Without leaving anything out, print every line of the data.

****************************************

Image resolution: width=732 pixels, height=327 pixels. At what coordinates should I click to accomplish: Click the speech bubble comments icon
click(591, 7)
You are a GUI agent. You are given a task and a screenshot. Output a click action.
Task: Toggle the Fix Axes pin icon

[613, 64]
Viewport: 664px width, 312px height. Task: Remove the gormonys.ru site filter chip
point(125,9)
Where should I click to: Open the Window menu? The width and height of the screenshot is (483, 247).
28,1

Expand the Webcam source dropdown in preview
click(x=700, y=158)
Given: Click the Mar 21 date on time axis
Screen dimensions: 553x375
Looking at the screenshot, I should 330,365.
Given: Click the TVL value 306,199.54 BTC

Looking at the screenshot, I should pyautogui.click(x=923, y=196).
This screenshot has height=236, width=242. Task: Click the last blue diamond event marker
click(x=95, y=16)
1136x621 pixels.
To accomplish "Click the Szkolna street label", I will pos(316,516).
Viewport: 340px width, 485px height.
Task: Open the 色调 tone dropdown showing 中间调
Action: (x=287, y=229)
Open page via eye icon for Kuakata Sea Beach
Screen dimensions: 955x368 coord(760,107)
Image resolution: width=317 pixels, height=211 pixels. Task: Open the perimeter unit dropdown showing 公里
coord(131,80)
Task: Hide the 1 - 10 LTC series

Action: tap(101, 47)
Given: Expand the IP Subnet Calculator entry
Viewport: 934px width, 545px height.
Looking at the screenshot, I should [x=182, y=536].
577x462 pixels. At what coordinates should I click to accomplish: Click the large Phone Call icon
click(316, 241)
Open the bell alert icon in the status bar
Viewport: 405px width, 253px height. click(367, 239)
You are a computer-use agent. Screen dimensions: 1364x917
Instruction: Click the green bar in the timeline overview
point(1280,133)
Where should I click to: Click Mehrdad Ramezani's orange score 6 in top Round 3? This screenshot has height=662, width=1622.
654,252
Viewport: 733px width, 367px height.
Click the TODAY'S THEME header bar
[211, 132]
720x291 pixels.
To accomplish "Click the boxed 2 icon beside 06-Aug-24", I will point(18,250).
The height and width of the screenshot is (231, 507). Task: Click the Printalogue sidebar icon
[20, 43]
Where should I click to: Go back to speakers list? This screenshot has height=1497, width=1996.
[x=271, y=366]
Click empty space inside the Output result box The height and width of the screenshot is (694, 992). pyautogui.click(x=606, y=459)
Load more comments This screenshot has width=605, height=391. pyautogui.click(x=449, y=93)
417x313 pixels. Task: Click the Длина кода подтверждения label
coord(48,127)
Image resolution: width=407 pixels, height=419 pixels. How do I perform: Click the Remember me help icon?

****************************************

Expected output —
Image resolution: width=732 pixels, height=327 pixels. At what coordinates should I click to accomplish: Click the speech bubble comments icon
click(591, 7)
You are a GUI agent. You are given a task and a screenshot. Output a click action.
Task: Toggle the Fix Axes pin icon

[613, 64]
Viewport: 664px width, 312px height. Task: Remove the gormonys.ru site filter chip
point(125,9)
Where should I click to: Open the Window menu? The width and height of the screenshot is (483, 247).
28,1

Expand the Webcam source dropdown in preview
click(x=700, y=158)
Given: Click the Mar 21 date on time axis
Screen dimensions: 553x375
Looking at the screenshot, I should 330,365.
Given: Click the TVL value 306,199.54 BTC

Looking at the screenshot, I should pyautogui.click(x=923, y=196).
This screenshot has height=236, width=242. Task: Click the last blue diamond event marker
click(x=95, y=16)
1136x621 pixels.
To accomplish "Click the Szkolna street label", I will pos(316,516).
Viewport: 340px width, 485px height.
Task: Open the 色调 tone dropdown showing 中间调
Action: (x=287, y=229)
Open page via eye icon for Kuakata Sea Beach
Screen dimensions: 955x368 coord(760,107)
Image resolution: width=317 pixels, height=211 pixels. Task: Open the perimeter unit dropdown showing 公里
coord(131,80)
Task: Hide the 1 - 10 LTC series

Action: tap(101, 47)
Given: Expand the IP Subnet Calculator entry
Viewport: 934px width, 545px height.
Looking at the screenshot, I should [x=182, y=536].
577x462 pixels. At what coordinates should I click to accomplish: Click the large Phone Call icon
click(316, 241)
Open the bell alert icon in the status bar
Viewport: 405px width, 253px height. click(367, 239)
You are a computer-use agent. Screen dimensions: 1364x917
Instruction: Click the green bar in the timeline overview
point(1280,133)
Where should I click to: Click Mehrdad Ramezani's orange score 6 in top Round 3? This screenshot has height=662, width=1622.
654,252
Viewport: 733px width, 367px height.
Click the TODAY'S THEME header bar
[211, 132]
720x291 pixels.
To accomplish "Click the boxed 2 icon beside 06-Aug-24", I will point(18,250).
The height and width of the screenshot is (231, 507). Task: Click the Printalogue sidebar icon
[20, 43]
Where should I click to: Go back to speakers list? This screenshot has height=1497, width=1996.
[x=271, y=366]
Click empty space inside the Output result box The height and width of the screenshot is (694, 992). pyautogui.click(x=606, y=459)
Load more comments This screenshot has width=605, height=391. pyautogui.click(x=449, y=93)
417x313 pixels. Task: Click the Длина кода подтверждения label
coord(48,127)
Image resolution: width=407 pixels, height=419 pixels. How do I perform: Click the Remember me help icon?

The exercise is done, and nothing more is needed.